**TASK DETAILS**
Below are the records; copy each line in them that holds the word "Windows".

---------- INPUT RECORDS

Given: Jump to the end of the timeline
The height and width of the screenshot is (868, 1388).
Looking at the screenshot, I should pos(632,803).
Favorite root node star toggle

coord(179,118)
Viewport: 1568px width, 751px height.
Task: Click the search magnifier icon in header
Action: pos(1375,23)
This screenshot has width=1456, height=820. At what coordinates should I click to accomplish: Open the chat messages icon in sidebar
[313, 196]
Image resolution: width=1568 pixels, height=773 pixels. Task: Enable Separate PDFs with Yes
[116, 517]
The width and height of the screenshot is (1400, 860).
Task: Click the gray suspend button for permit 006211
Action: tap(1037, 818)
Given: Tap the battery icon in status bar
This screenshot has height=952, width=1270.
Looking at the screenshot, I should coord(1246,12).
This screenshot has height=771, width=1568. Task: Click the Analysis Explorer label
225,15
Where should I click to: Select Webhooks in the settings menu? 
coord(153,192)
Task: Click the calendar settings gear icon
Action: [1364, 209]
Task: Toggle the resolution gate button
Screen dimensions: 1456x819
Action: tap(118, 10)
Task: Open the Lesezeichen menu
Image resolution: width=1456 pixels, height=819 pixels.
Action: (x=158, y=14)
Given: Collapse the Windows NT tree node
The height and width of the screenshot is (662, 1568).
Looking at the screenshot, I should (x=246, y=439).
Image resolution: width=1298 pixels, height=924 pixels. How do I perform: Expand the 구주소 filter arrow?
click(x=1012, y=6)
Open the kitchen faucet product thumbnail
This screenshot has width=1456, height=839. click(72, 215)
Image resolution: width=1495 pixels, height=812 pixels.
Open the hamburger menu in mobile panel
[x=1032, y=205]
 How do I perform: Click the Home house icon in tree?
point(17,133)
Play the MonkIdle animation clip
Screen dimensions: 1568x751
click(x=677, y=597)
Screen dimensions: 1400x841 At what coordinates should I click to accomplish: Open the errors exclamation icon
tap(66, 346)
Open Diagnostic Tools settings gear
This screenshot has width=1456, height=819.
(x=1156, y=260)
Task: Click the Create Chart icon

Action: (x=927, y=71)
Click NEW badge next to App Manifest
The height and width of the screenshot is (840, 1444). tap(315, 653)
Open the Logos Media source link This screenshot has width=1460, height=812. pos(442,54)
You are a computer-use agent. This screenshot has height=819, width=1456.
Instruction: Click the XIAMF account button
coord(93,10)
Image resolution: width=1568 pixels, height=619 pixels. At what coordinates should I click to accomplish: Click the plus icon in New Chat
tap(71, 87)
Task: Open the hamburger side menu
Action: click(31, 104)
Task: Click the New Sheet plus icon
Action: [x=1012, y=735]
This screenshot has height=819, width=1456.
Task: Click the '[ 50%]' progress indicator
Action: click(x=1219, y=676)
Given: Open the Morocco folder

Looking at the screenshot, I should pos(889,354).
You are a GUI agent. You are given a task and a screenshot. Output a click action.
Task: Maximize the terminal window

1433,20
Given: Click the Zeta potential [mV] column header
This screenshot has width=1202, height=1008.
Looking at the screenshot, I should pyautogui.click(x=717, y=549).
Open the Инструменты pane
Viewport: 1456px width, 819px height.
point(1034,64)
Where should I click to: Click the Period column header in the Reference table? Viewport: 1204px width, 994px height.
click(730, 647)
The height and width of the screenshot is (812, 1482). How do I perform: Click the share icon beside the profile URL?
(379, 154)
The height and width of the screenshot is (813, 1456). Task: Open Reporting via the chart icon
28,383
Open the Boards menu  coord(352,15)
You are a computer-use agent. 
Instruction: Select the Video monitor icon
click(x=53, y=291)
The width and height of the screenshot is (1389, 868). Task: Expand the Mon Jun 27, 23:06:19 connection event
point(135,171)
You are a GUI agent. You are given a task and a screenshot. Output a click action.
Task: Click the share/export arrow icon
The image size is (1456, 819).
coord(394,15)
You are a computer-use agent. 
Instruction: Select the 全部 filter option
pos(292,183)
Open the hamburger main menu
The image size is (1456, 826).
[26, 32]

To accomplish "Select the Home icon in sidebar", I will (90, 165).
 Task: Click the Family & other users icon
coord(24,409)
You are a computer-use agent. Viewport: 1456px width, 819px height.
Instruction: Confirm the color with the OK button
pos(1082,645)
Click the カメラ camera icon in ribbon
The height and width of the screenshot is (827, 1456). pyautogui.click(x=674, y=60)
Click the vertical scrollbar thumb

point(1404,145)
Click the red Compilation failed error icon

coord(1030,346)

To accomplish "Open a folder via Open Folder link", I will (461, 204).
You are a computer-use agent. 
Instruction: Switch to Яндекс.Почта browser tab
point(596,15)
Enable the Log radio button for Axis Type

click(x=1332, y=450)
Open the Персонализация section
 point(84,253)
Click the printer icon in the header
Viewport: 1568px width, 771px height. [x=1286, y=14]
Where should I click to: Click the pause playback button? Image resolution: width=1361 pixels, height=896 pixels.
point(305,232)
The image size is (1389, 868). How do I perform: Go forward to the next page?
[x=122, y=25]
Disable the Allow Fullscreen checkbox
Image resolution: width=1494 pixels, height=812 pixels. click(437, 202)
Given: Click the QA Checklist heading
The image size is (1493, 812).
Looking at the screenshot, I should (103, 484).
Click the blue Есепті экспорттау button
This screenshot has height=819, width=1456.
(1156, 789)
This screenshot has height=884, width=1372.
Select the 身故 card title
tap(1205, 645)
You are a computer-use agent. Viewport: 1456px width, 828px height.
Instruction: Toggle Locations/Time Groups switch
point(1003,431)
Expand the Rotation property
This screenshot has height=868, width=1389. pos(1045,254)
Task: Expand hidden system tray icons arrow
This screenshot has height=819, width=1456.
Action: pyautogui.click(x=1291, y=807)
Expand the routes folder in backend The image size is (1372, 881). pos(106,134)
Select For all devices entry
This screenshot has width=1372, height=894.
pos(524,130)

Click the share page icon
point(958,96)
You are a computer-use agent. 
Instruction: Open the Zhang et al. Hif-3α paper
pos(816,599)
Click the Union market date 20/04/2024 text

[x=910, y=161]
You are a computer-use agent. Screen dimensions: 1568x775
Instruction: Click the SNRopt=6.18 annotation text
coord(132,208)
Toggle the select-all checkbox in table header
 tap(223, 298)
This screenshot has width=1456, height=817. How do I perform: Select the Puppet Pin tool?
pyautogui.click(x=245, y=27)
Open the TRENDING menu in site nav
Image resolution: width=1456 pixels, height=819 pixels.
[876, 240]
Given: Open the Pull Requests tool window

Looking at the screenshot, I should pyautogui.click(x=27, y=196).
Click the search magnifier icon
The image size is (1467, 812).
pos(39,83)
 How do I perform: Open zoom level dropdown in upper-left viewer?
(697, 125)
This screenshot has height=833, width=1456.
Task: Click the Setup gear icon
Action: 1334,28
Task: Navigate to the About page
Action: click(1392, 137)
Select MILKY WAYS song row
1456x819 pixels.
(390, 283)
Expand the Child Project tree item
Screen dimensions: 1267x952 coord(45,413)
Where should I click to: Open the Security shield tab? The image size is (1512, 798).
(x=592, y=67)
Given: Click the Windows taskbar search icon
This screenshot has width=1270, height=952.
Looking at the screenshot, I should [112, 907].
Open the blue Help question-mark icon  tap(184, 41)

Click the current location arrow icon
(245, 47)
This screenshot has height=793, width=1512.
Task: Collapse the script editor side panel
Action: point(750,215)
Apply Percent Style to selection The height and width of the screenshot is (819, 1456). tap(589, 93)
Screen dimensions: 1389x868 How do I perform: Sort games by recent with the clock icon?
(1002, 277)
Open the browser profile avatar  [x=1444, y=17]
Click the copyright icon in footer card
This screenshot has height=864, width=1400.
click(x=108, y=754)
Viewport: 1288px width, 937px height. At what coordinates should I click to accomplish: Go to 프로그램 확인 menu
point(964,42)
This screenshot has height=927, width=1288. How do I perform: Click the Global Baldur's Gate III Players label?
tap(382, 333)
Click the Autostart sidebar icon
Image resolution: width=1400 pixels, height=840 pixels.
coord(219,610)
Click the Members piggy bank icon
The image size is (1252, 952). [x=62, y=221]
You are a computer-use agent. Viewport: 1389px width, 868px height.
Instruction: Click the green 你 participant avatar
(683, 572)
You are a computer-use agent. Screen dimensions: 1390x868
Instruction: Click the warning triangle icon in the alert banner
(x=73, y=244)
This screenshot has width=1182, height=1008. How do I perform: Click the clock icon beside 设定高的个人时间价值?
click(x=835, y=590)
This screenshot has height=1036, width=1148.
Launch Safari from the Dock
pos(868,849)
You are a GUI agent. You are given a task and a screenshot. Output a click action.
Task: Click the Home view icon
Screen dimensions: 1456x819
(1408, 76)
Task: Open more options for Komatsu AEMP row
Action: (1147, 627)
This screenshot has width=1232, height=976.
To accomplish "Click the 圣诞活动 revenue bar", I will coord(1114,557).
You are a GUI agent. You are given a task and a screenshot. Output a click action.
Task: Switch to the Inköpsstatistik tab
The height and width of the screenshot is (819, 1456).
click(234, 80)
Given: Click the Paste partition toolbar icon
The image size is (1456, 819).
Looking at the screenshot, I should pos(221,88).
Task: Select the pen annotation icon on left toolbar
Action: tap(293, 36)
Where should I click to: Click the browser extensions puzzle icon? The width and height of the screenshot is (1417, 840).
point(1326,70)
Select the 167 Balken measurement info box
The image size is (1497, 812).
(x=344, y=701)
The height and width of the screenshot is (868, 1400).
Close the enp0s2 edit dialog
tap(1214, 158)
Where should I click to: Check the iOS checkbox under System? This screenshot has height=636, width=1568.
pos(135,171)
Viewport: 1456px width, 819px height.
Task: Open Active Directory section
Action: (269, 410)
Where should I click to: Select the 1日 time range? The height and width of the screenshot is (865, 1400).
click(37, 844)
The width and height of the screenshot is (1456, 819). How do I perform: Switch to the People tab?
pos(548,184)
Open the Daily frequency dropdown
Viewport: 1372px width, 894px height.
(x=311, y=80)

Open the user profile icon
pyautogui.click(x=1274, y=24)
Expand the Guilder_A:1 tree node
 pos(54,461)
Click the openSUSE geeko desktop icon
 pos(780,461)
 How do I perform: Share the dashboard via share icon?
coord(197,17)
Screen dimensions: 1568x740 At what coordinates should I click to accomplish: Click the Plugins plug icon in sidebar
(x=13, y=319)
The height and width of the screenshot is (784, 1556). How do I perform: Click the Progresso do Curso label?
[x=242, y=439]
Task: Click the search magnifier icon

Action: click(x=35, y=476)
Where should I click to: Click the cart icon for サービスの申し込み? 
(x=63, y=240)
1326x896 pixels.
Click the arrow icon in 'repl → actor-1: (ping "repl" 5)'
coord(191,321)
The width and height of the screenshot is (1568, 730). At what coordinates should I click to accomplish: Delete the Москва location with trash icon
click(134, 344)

--------------------

**TASK RESULT**
Given: Collapse the Windows NT tree node
Given: Click the Windows taskbar search icon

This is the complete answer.